I received some very pleasant emails the last week or so congratulating me on my return to blogging after a self-imposed hiatus, and for the couple of people who said they like my “lighter writing” (that’s a direct quote by the way) I’m sorry to disappoint you, but this is going to be lacking in frivolity.
I was sitting at home nursing a sore ankle that I earned in a soccer collision this week, when a commercial came on for Cabela’s Big Game Hunter video game platform. Now I’ve played these games (or similar ones before) and before anyone calls me a hypocrite or a Scrooge, or whatever else gamers call people who pointedly disagree with something videogame-related, let me state that I appreciate that this is a game, and I have no fundamental opposition to this game’s existence. I don’t think first-person-shooter games make people psychotic or desensitized to violence. Please don’t call me a nerf-herder or something like that (how behind-the-times does that make me sound?)

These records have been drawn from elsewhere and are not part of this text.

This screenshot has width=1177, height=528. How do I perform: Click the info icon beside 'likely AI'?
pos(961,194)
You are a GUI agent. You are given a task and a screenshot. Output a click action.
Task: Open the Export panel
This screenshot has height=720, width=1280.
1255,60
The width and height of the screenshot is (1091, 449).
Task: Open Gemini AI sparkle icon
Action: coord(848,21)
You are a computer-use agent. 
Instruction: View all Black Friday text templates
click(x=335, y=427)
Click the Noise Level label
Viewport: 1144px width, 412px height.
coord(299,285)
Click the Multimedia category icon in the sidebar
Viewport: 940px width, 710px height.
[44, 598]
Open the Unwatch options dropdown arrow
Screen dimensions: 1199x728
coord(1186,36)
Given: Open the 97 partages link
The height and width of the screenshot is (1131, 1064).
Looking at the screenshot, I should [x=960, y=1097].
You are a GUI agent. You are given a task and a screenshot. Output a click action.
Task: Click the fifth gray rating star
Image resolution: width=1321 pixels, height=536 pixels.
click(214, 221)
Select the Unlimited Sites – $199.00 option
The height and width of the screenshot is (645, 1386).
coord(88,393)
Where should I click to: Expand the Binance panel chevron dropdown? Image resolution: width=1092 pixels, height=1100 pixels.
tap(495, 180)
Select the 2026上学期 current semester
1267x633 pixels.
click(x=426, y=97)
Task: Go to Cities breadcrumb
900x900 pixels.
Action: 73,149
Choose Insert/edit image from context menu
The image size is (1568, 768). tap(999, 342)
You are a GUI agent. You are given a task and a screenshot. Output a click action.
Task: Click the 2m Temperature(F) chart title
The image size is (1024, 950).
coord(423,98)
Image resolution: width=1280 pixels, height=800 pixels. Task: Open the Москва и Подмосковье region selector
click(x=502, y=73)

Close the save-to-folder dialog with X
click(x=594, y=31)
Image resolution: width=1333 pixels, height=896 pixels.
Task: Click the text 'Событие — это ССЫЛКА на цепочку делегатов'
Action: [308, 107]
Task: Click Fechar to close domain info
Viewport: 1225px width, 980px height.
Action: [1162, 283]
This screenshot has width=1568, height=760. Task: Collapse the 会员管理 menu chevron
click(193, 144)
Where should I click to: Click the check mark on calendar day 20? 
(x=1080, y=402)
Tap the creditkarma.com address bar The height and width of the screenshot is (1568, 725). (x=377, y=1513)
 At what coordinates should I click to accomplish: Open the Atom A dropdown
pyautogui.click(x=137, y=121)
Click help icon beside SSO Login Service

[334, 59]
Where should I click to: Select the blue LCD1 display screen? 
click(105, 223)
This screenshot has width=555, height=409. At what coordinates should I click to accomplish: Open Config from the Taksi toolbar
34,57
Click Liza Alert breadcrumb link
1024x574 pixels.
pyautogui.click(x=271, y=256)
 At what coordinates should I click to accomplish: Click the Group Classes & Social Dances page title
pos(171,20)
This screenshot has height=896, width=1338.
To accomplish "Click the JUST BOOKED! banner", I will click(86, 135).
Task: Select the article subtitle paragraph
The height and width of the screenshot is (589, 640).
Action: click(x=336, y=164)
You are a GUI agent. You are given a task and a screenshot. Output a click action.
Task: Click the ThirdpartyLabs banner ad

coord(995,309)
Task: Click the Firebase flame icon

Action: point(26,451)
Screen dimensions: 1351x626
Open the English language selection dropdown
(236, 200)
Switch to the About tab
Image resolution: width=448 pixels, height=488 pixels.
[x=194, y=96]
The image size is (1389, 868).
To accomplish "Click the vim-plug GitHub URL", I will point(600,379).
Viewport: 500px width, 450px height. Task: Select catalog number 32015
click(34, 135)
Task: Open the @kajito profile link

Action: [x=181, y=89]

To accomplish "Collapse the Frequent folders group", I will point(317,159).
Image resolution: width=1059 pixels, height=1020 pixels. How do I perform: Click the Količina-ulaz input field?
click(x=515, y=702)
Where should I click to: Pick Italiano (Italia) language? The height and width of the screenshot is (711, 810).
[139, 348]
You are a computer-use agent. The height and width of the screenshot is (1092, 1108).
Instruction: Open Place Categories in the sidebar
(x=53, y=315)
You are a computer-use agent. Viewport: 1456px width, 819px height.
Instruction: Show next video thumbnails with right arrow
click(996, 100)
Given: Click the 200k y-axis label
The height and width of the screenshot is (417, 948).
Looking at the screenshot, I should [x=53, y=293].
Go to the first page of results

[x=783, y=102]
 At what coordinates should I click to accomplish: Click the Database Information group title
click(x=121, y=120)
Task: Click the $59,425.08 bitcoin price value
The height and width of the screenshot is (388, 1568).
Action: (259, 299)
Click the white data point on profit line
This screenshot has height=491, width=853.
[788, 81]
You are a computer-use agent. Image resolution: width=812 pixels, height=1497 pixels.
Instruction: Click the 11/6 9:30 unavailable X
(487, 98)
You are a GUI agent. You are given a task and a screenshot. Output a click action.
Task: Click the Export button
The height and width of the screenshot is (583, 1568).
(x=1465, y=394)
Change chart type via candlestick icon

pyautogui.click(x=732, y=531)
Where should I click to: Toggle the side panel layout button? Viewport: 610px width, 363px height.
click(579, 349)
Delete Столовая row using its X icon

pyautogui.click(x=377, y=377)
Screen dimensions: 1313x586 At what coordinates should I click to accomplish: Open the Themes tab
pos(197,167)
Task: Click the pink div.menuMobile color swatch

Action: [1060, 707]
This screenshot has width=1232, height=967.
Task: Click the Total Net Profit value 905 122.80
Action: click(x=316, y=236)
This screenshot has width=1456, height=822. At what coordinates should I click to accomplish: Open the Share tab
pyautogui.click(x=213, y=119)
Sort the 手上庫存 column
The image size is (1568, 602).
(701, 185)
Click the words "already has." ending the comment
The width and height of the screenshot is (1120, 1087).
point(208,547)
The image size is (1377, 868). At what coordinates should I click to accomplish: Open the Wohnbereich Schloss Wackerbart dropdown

Now, onto my point, or more accurately, points. Call me an irrepressible optimist if you will, but I tend to think that marketing has the ability to reinforce positive messages. Sadly in the commercial I saw, no positive messages were to be had. In this commercial, a taxidermy deer has been rigged to appear to be playing the game, and with each pull of the trigger it snickers gleefully at “killing” another deer. The deer shoots four or five I think. The acts are calculated and methodical, with nothing but a smug, ruthless efficiency being portrayed as the dominant (nay, only) emotions associated with it. Which I guess is fundamentally okay because it is just a game, or so the argument would be from gamers, advertisers, Activision, and likely Cabela’s. Again this is okay because I have the ability to delineate between reality and fantasy, as do most other hunters I believe. Based on the online reviews of the game though, it looks like a gaming public thinks that this is at least a modest portrayal of what hunting is actually all about, which is kind of frightening.
My first gripe (because let’s not mince words) is that for those not initiated in the tradition of hunting there may not be any realization that hunting is just not like that, period. But beyond that I made a few other observations that I thought I would lay out more as bullet points to prompt discussion than as arguments in general. The following items should probably be thought about as we think about digital re-creations of the hunting experience.
· Hunting involves really killing something, a fact that I bet the vast majority of participants in this game have no stomach, appreciation, or potentially the will for.
· The video game doesn’t show the work side of hunting (i.e. field-dressing, skinning, transporting game, etc), it just shows the killing and presumably, leaving the animals in the field.
· There actually are (and I would argue, always should be) a complex network of emotions that a hunter is forced to deal with when they succeed in taking an animal’s life. The callousness and nonchalance in the product marketing with regards to the simulated ‘deaths’ in the game is somewhat disconcerting to say the least.
· The pretend killing in this commercial is admittedly “messed up”, but no alternative interpretation of hunting is offered, leaving the public to potentially think that hunters take a “messed up” approach (i.e. remorseless) approach to the act of killing game animals. But then again I have an almost paranoid concern about hunter representation in the media, so maybe I’m over-reacting….I didn’t really like that sketch on the Muppet Show where the trigger-happy, red-neck hunter stereotypes chased an adorable rabbit around as the rabbit and his woodland friends sang Buffalo Springfield’s “Stop, Hey What’s That Sound” either. Maybe I don’t have any sense of humour? I thought I did.
· Cabela’s likely only endorsed this for market-share purposes. At least I hope they did; if not they have a heavily skewed view of the type of hunting their generally good corporate name is being attached to, an equally frightening proposition.
So there you have it. Go ahead, shout “Bah! Humbug!” at me if you will. Tell me I missed the point; call me a pedantic reactionary with no sense of humour. Do whatever you want, I guess. But maybe, just maybe, instead of buying a game console and this game, spend some money instead on taking a hunter safety class and buying a hunting license. And rather than sitting in a basement in front of a flat screen with a miniature assault rifle in your hands shooting at pixelated deer, invest your time by seeking out a mentor that will teach how to really hunt and how to actually conduct yourself when faced with even the imaginary prospect of pointing a firearm with deadly intent at a big-game animal. Because in the end, fresh air is better than recycled mid-winter household air, walking through a forest or field is much more enjoyable when done for real, and shooting a deer, grouse, bear, turkey, or whatever else you are out hunting is more rewarding when the actual legwork is put in.
That said, I’m still not hopeful that many will choose real hunting over videogames this Christmas. But for those of you that do, you’ve got a willing supporter in this crotchety old curmudgeon, and I hope your days afield are all as good as mine are.